Reporting for a sustainable future

Responsible companies understand the need to anticipate, prepare for, and manage business risks, including those caused by climate change. Technology can help companies in this regard. IBM’s Environmental Intelligence Suite can help users monitor and plan for extreme weather and IBM Maximo can identify preventative maintenance actions that help users improve sustainability by maintaining optimal performance and efficiency of their assets.

Moreover, regulations on reporting the ESG aspects intersecting a company are increasing.

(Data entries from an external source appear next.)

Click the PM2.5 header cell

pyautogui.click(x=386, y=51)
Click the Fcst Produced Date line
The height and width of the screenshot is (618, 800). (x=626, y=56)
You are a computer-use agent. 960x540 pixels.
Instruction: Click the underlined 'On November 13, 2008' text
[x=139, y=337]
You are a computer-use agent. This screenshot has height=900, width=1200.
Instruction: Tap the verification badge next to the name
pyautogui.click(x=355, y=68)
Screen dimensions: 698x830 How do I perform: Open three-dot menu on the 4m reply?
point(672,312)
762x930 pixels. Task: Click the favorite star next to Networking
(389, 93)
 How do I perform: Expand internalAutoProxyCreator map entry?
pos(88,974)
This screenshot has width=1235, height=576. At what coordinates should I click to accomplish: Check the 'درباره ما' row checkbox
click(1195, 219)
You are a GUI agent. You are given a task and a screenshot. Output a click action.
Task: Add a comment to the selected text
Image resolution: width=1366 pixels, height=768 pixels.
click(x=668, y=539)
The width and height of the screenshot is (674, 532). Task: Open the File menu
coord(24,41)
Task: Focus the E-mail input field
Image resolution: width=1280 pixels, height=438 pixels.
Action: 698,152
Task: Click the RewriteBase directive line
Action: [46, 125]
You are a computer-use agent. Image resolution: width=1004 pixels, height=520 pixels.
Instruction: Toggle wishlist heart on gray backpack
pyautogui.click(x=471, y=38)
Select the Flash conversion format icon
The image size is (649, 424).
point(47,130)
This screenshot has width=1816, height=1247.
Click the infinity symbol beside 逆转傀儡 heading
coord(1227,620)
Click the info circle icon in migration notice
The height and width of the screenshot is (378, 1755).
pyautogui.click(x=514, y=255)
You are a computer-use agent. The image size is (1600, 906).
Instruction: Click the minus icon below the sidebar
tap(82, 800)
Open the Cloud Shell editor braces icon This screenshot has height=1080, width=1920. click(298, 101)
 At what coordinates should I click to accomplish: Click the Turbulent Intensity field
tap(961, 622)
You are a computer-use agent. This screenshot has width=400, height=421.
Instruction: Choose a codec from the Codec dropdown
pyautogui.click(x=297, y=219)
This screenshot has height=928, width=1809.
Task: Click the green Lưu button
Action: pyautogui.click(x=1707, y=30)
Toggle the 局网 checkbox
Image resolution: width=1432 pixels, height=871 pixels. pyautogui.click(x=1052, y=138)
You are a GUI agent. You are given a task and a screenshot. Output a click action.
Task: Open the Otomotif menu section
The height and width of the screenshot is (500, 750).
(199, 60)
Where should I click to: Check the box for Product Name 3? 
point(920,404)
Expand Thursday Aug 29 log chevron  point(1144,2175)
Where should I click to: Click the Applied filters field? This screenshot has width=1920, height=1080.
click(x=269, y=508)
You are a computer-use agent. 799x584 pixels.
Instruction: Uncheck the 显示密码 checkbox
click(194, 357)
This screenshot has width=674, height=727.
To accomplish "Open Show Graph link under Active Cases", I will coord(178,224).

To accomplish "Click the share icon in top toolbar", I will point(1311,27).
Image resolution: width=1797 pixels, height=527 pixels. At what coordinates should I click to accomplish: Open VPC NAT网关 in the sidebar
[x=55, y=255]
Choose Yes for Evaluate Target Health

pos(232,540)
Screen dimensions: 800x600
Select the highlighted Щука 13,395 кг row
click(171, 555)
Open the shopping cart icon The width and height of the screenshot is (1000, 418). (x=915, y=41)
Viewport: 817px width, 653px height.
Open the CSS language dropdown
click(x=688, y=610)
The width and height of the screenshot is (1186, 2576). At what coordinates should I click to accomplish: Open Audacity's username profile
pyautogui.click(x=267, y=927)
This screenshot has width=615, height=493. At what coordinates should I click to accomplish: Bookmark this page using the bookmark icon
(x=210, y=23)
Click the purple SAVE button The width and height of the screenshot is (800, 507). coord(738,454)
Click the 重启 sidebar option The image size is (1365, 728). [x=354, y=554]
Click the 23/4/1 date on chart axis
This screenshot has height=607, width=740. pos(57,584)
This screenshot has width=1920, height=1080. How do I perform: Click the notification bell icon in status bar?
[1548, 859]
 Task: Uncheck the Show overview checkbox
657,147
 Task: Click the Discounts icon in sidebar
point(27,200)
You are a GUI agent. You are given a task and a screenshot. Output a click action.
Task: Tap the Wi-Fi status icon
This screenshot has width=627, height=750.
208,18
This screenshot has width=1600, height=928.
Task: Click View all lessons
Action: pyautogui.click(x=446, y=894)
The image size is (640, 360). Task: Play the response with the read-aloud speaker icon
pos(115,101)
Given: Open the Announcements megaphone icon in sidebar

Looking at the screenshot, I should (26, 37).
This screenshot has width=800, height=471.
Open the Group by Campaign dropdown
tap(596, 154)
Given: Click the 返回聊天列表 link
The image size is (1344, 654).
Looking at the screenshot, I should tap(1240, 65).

Increasingly, companies are required to disclose environmental information alongside anti-corruption and bribery processes, corporate governance and diversity, equity, and inclusion.

Generative AI can be a key tool in the process, helping organizations prepare for regulatory compliance, bolster ESG reporting, harness efficiencies and streamline business processes.

Final words

To help with the selection of appropriate AI models and foundation models, businesses may consider partnering with technology providers with a proven track record of developing and implementing systems that deliver. The chosen partner must also have the capacity to adapt to changing market requirements — putting digital service in place is the start of a journey, not its destination.

What is clear is that the companies that fare best will be those that embrace AI to adapt to the changes and reveal opportunities during the transition to a sustainable economy.

• Fahad Alanazi is general manager of IBM KSA.